Scan-based material on non-scanning displays


Active Member
I think :laugh: I have a reasonable understanding of the principles of what a scalar and de-interlacer are up against when converting, for example, 576i video material to a 1080p stream.

There is something that has bugged me for a while though, that I've never found a good answer to:

With any image that was recorded from a scanning sensor like a video camera (let's ignore interlace which will just confuse the issue!), as opposed to a freeze-frame technique like film, there is a finite time between the top (start) of the picture and the bottom (end). Therefore, just like the root cause of the combing from a simple weave de-interlace, there are temporal effects that can cause visual distortion.

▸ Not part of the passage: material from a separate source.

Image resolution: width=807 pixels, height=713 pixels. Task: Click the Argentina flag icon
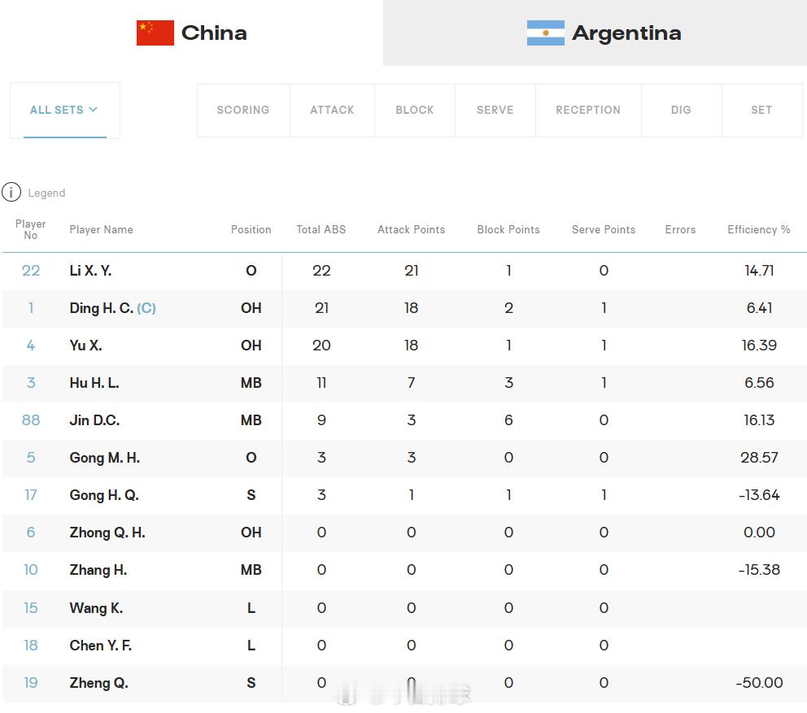(x=546, y=33)
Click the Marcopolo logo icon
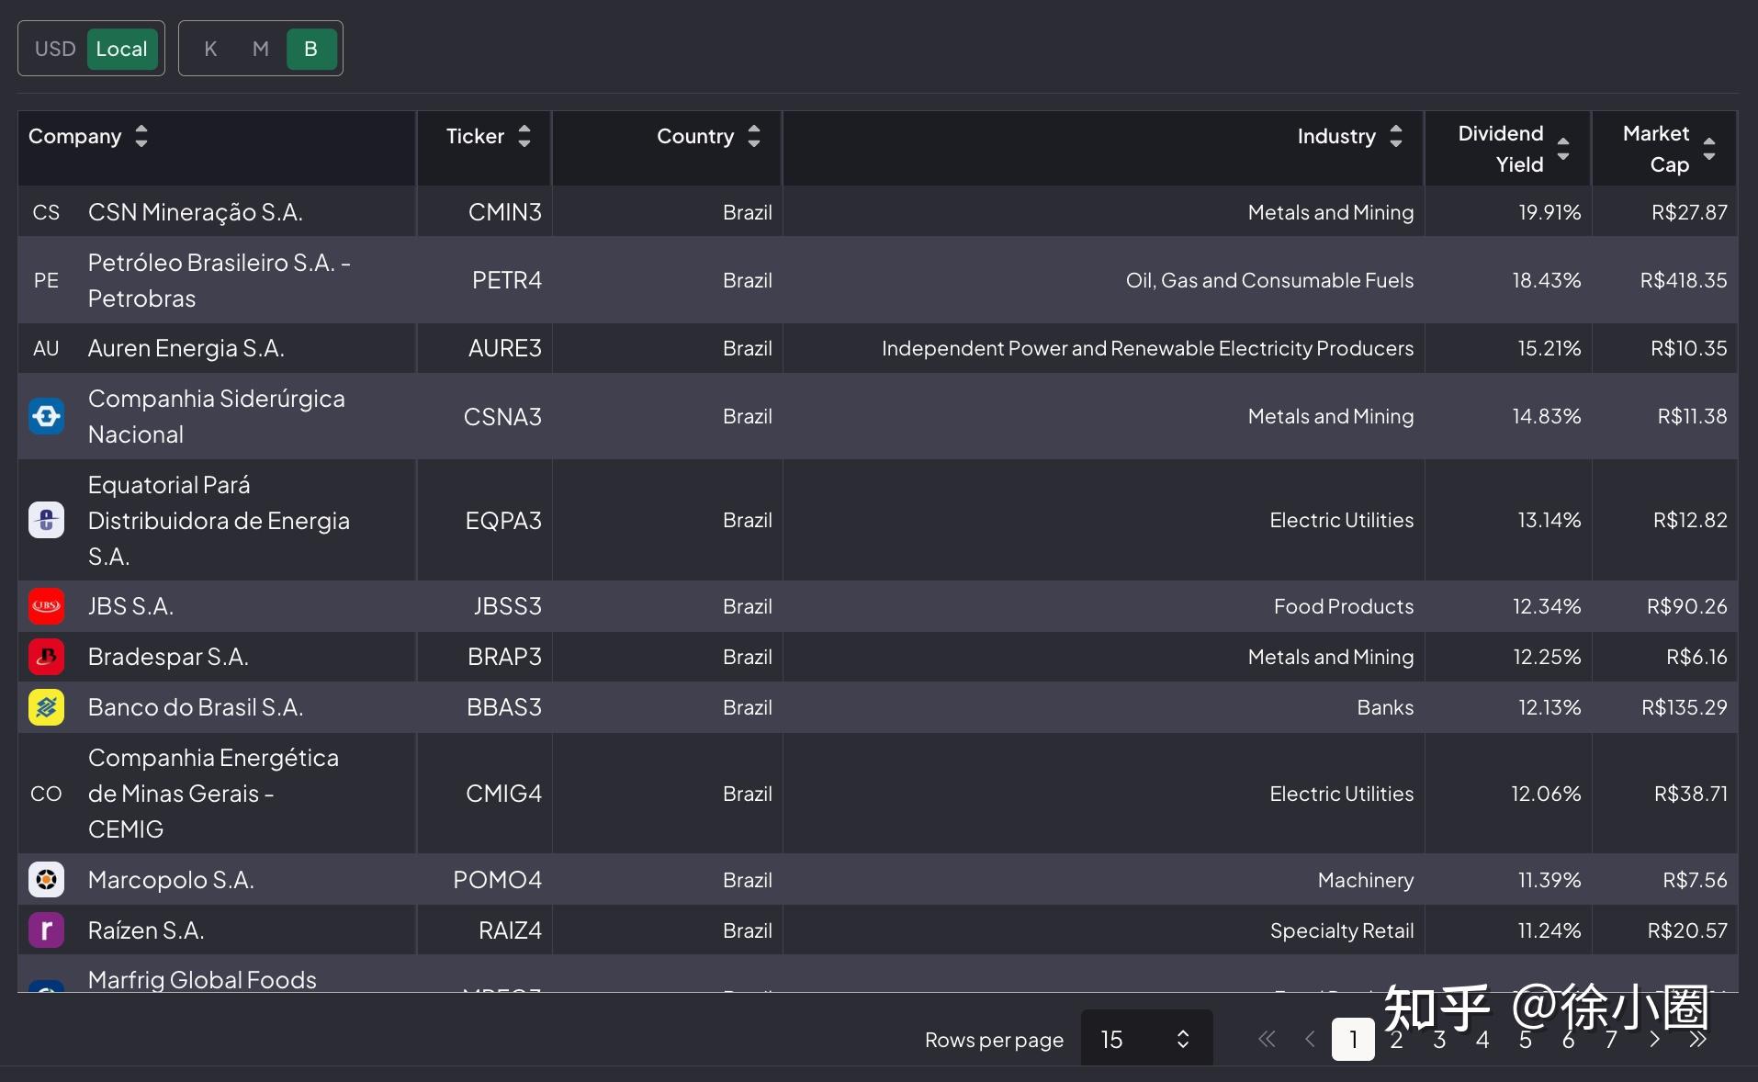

In this particular case I'm thinking of a simple panning effect being shown on an LCD, plasma or projector. If it's panning horizontally, you'd expect the recorded bottom lines to "lag" the top lines, resulting in vertical lines becoming diagonal when shown on a non-scanning display. A vertical pan would result in the scenery being compressed or expanded vertically. The effect may be slight, but probably noticeable for faster movement.

Do scalars (any price) ever try to compensate for this? One of the major problems I see with trying is that it would have to effectively "invent" parts of the image to put in the gaps it produced when it skewed the image. Or maybe this information can be found in other frames?